Enmarcado, habiendo tenido que doblar tela para atrás, este huipil revela una potencia formal inesperada. Su abstracción geométrica dialoga con lenguajes modernos y minimalistas, aunque su origen sea radicalmente anterior. No cita al arte contemporáneo: lo desmiente por anticipación y eso implica veneración y respeto. 

El huipil de fondo blanco: la escritura sin alfabeto

El segundo huipil, de fondo claro y superficie densamente poblada por pequeñas figuras bordadas, procede de la región quiché, de Chichicastenango. A diferencia del primero, aquí no hay grandes estructuras cósmicas, sino una proliferación de signos mínimos: animales, plantas, cuerpos híbridos, gestos cotidianos.

La disposición reticular de estos motivos construye una auténtica escritura textil. No se trata de decoración ni de repetición ornamental: es un sistema de memoria. Cada figura funciona como una unidad de sentido, transmitida de generación en generación sin necesidad de alfabeto, archivo ni museo.

Este huipil no se impone por impacto visual, sino por densidad semántica. Se lee lentamente. Resiste la mirada rápida. Exige tiempo, atención y respeto.

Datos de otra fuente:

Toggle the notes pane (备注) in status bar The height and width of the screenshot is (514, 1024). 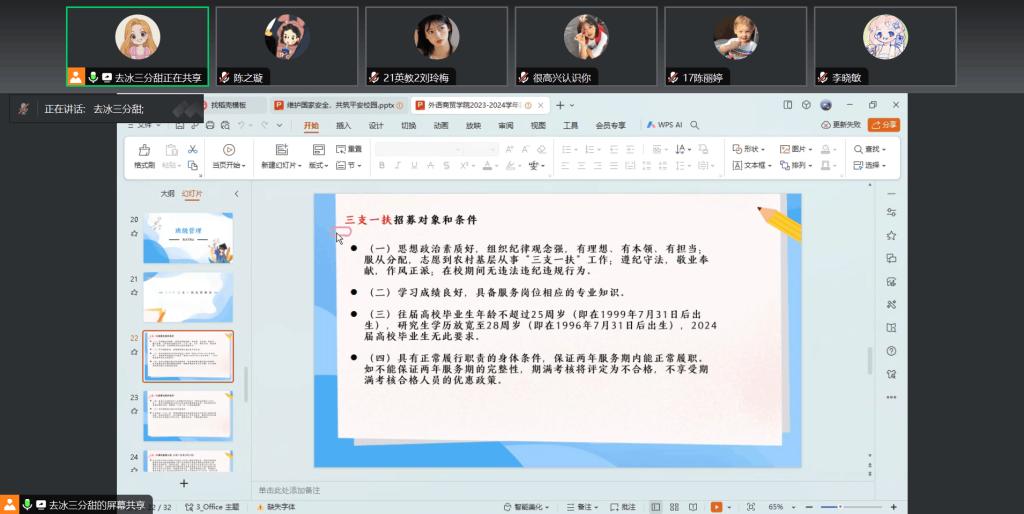[x=584, y=507]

Me costó convencer que me lo vendieran pues se trataba de una pieza catalogada.

Rescate, desplazamiento y mirada personal

Rescatar estas piezas no fue un gesto nostálgico ni coleccionista en el sentido tradicional. Fue una toma de posición. Sacarlas de su destino utilitario o turístico para devolverles espesor simbólico y presencia crítica.

Primero había comprado el oscuro y cuando encontré el claro entendí que debían estar juntos en un vínculo yin yang como lo es todo en la vida

En mi práctica como curador y coleccionista, me interesa aquello que ha sido históricamente relegado a los márgenes: lo manual frente a lo industrial, lo femenino frente a lo monumental, lo comunitario frente al mercado. Estos huipiles encarnan todo eso sin proclamas ni manifiestos.

Colgados en un muro, sin cuerpo, sin folclore y sin concesiones, dejan de ser vestimenta para convertirse en territorio, escritura y pensamiento visual. No hablan del pasado: interpelan el presente.

Porque, a veces, el arte más contemporáneo no se produce hoy.

Simplemente sobrevive y allí aparece mi metier de rescatista. Siempre mis obras artesanales han estado dentro de un ámbito contemporáneo lo que les suma una lectura diferente a la vez que necesaria donde el tiempo no es lineal sino circular.